Saving Grace, the Life of an Adult Figure Skater

Chapter Ninety-Four
An Unexpected Island of Poetry

Everybody in my circle of friends and acquaintances knew I planned to compete. My enthusiasm spilled over into my professional life. I shared skating stories with bridal clients, some of whom seemed more interested in my adventures than their own. Katherine Northcott Svenssen was indeed an interesting person. I felt very self-assured and happy. I mixed easily with other people and exuded mature self-confidence. I had finally become the woman I wanted to be. My journey of personal discovery was about to culminate in an insignificant adult skating competition. Few people would actually watch me skate, though many wished me good luck. Almost everyone I knew assured me I would skate well, but I was not nervously seeking emotional support. I graciously accepted their kind gestures while looking forward to my event.

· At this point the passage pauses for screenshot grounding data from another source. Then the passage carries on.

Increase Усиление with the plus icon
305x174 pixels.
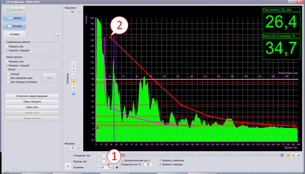point(113,167)
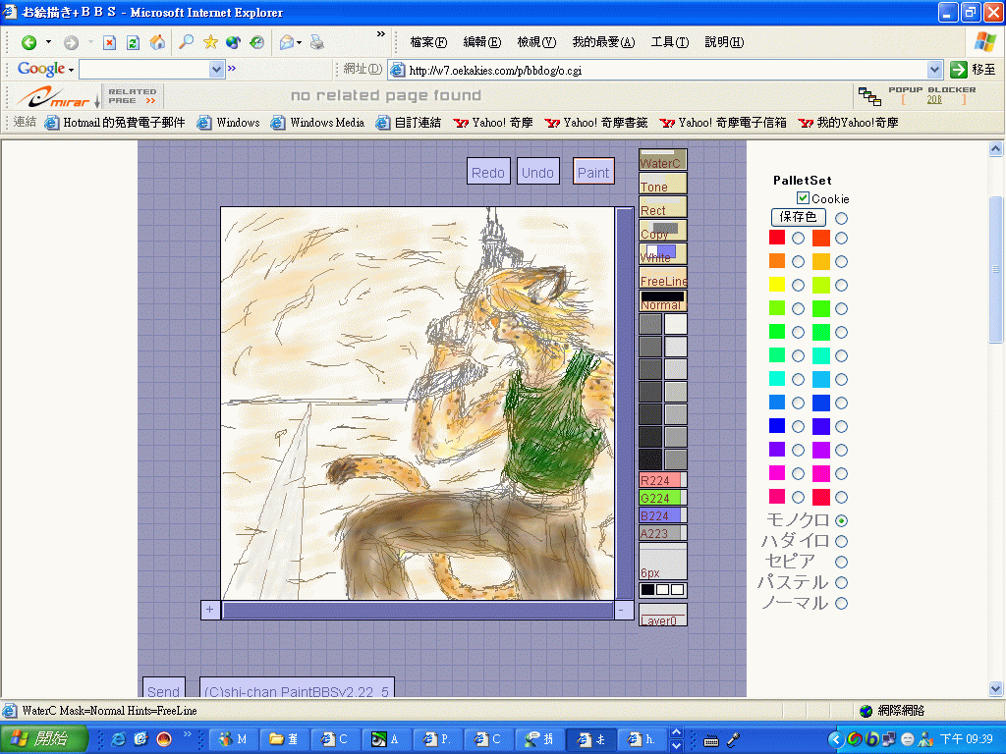Open the 工具(T) menu
This screenshot has height=754, width=1006.
click(669, 42)
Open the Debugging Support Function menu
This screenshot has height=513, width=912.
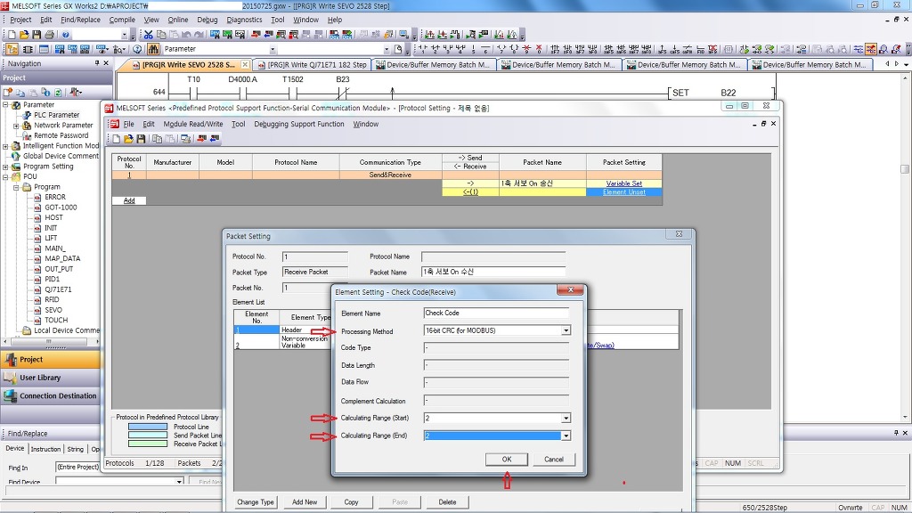[298, 124]
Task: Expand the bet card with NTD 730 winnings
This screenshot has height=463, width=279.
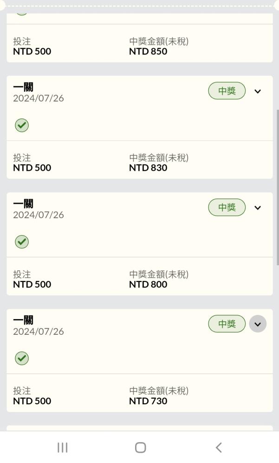Action: pyautogui.click(x=258, y=324)
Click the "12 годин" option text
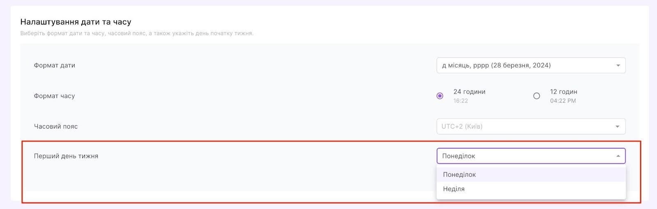Image resolution: width=657 pixels, height=209 pixels. coord(563,92)
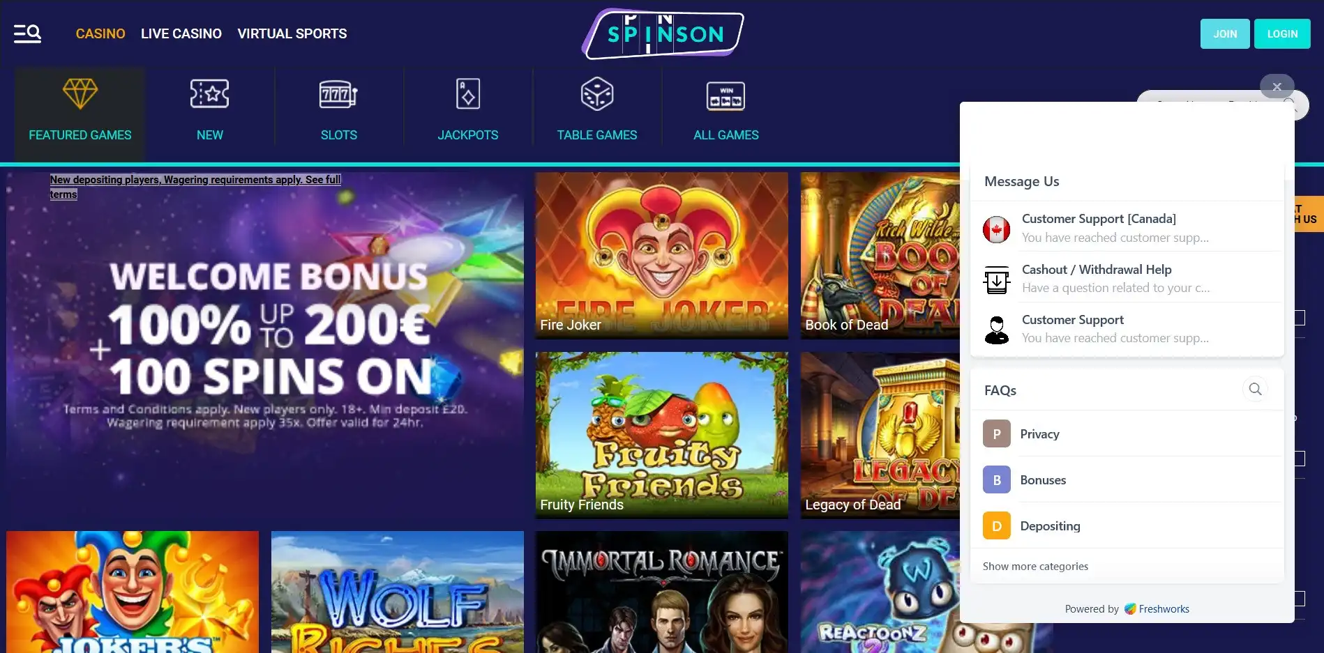1324x653 pixels.
Task: Click the FAQs search magnifier icon
Action: point(1255,389)
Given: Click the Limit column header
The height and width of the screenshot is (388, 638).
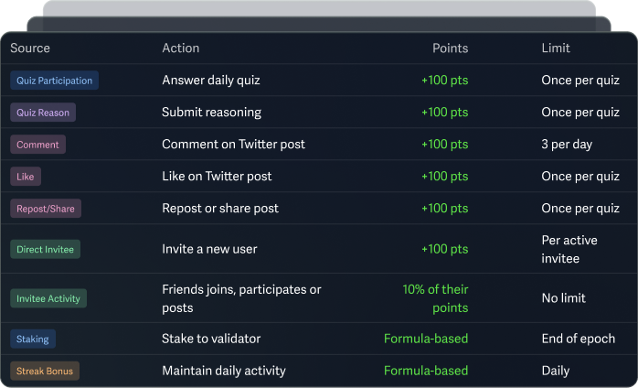Looking at the screenshot, I should coord(556,49).
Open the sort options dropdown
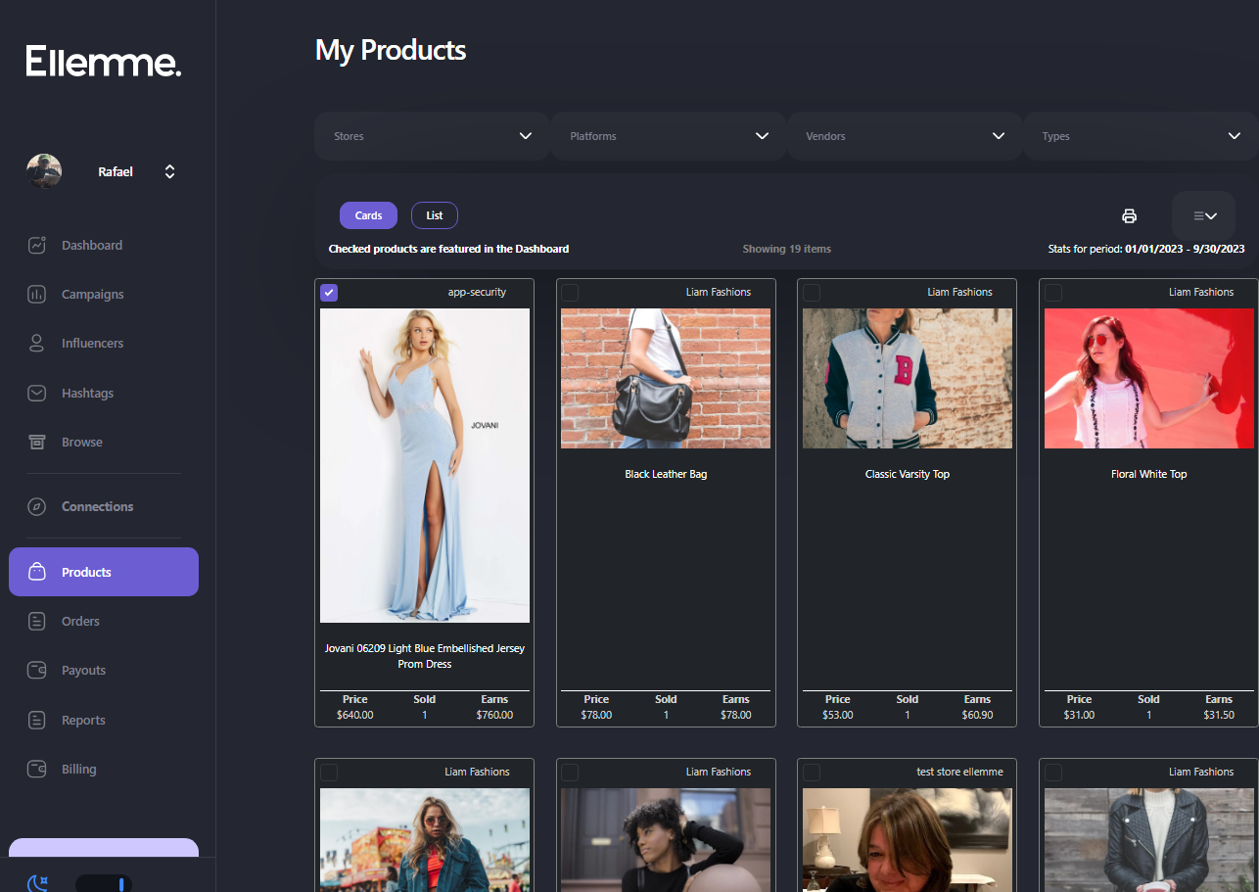 [x=1203, y=216]
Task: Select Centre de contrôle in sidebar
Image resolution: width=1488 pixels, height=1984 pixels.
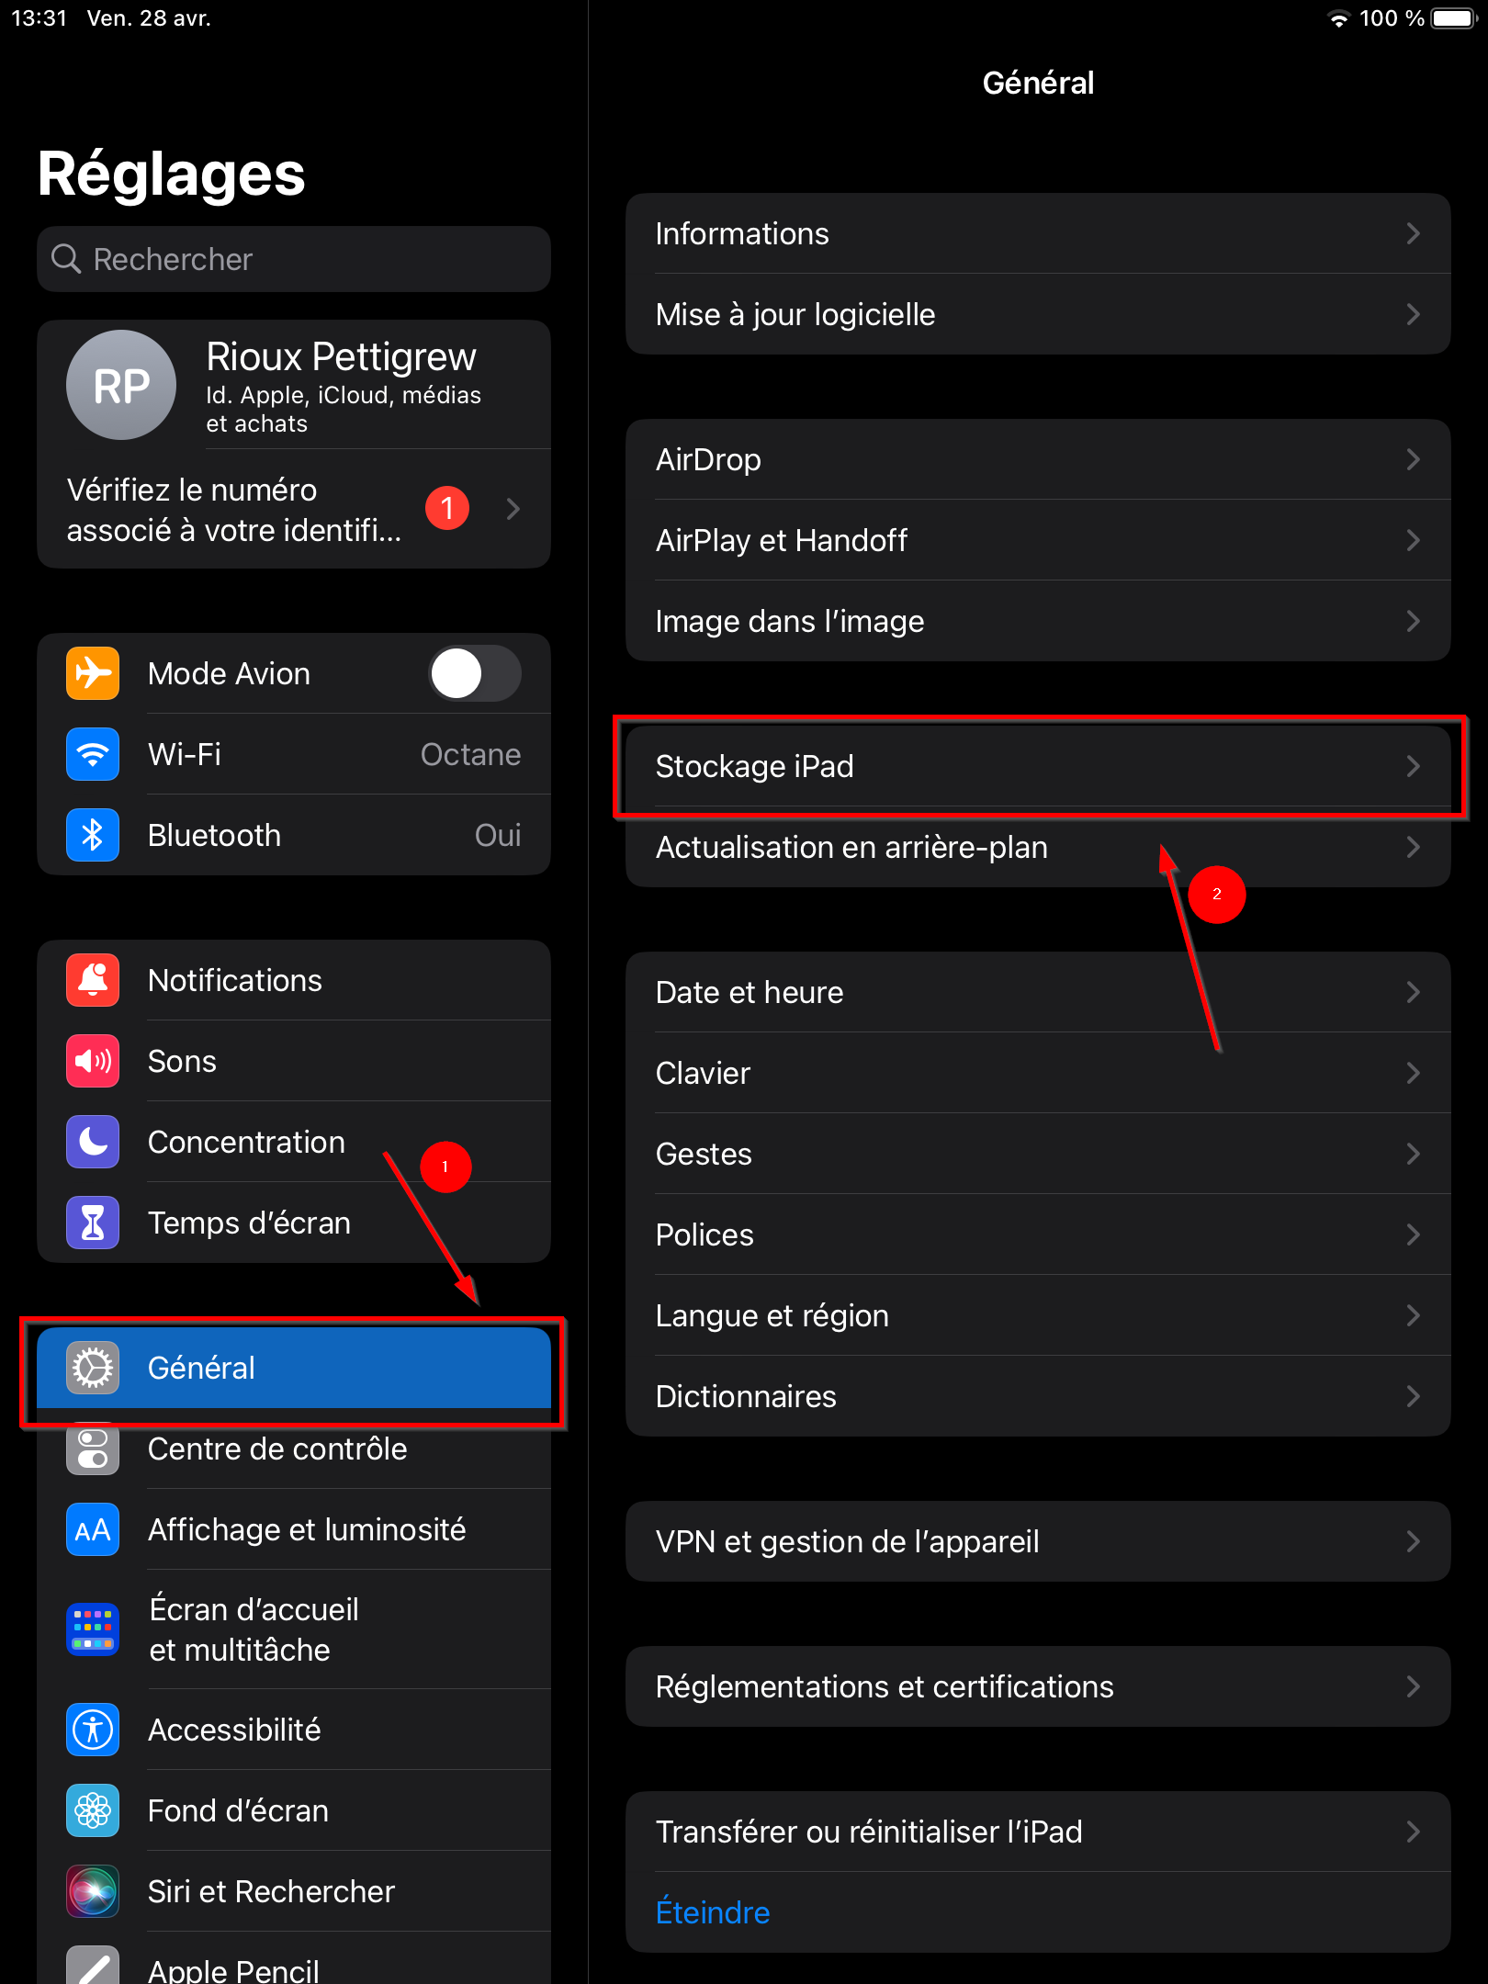Action: click(294, 1449)
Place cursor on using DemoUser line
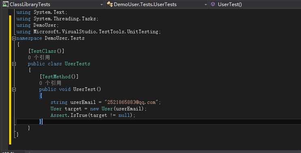Screen dimensions: 301x153 [38, 25]
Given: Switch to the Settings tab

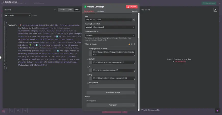Looking at the screenshot, I should coord(101,11).
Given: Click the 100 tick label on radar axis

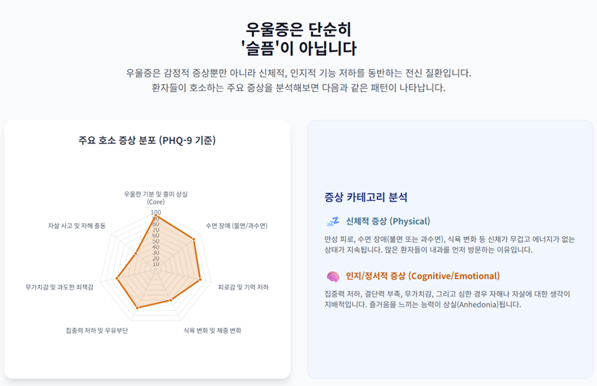Looking at the screenshot, I should click(155, 212).
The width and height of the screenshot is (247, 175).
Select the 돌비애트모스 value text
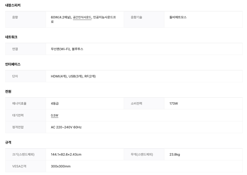(x=178, y=17)
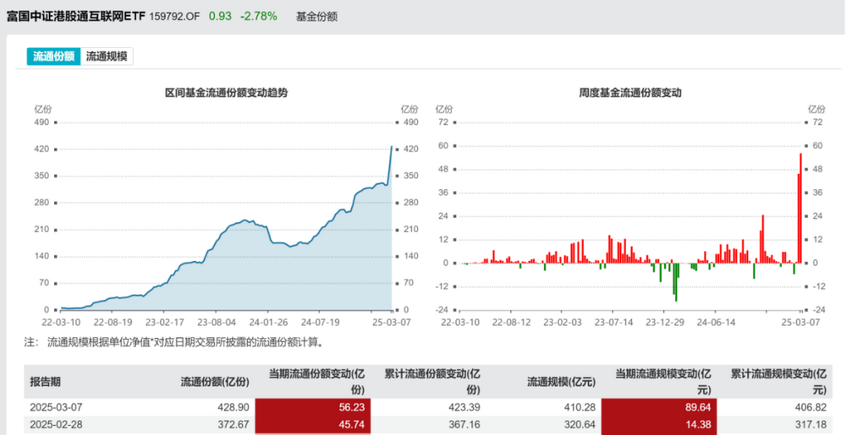The width and height of the screenshot is (846, 435).
Task: Click the tallest red bar in weekly chart
Action: coord(801,208)
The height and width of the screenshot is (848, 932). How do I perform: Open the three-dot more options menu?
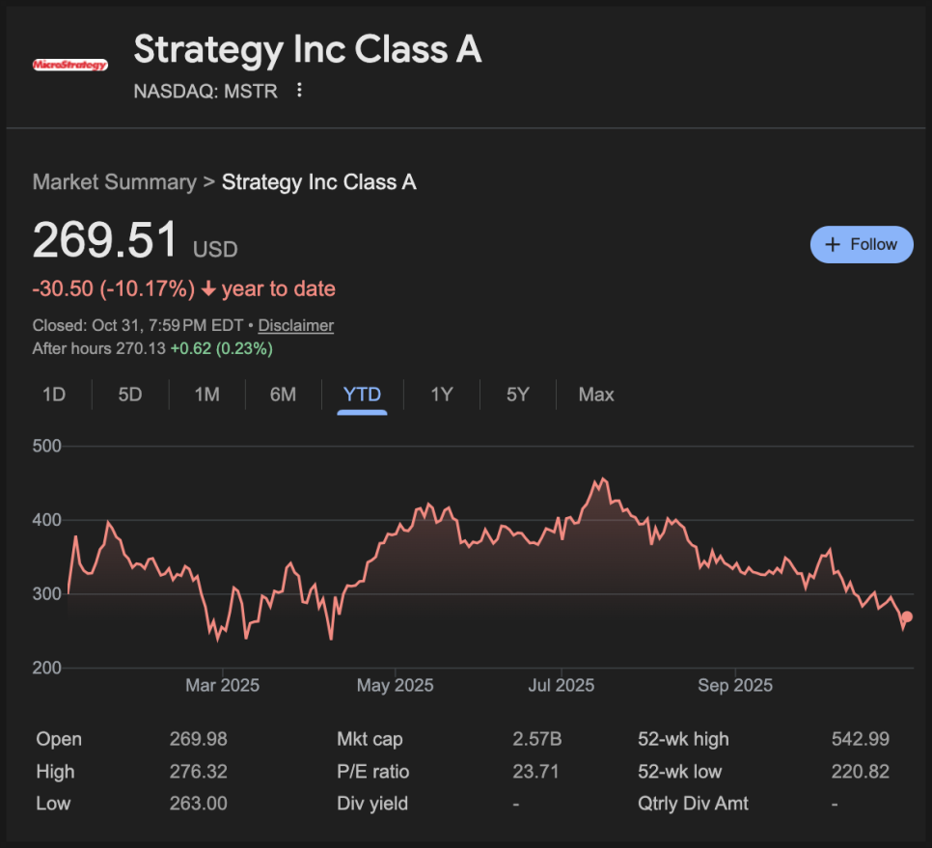(299, 90)
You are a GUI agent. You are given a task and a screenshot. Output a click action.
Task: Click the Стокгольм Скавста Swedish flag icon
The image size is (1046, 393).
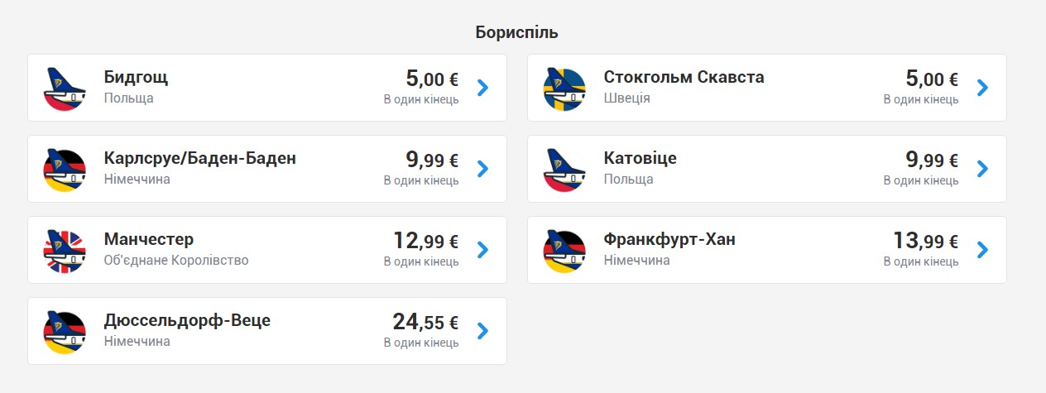click(564, 88)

I called old friends to tell them the news. I was skating against gold ladies, the highest adult test level. Although I kept in contact with many people from my various wanderings, I made a special point of sharing my plans with those who knew me during my graduate school skating period. I telephoned Stephanie, the younger adult skater who steadfastly pursued her goals on and off the ice; Talbert, my dear friend from a difficult episode at Carolina Tech; and Gwen, my beloved British roommate. I also touched base with a few other people I had known over the years. On the morning of my competition, a box of long stemmed roses was delivered to my home. The card simply read: “Because I can’t be there to thrown them onto the ice. Talbert.”

My husband took the flowers, placed them in a vase and displayed them on the mantle. Max was not the type of person to buy flowers, and I never expected flowers from him. Our life together was very comfortable and secure. Max did not need to impress me with romantic gifts. He had always stood by my side to support my decisions. That meant more to me than any material offering. Yet, he acknowledged the quality friendship I shared with Talbert during graduate school. Talbert had certainly been a saving grace during that period of my life. Although we had not seen each other in years, the bond of shared misery still united us and caused us to celebrate each other’s victories. Had it been a realistic option, Talbert would have come to Connecticut to watch me perform that important gold program, the one without an axel.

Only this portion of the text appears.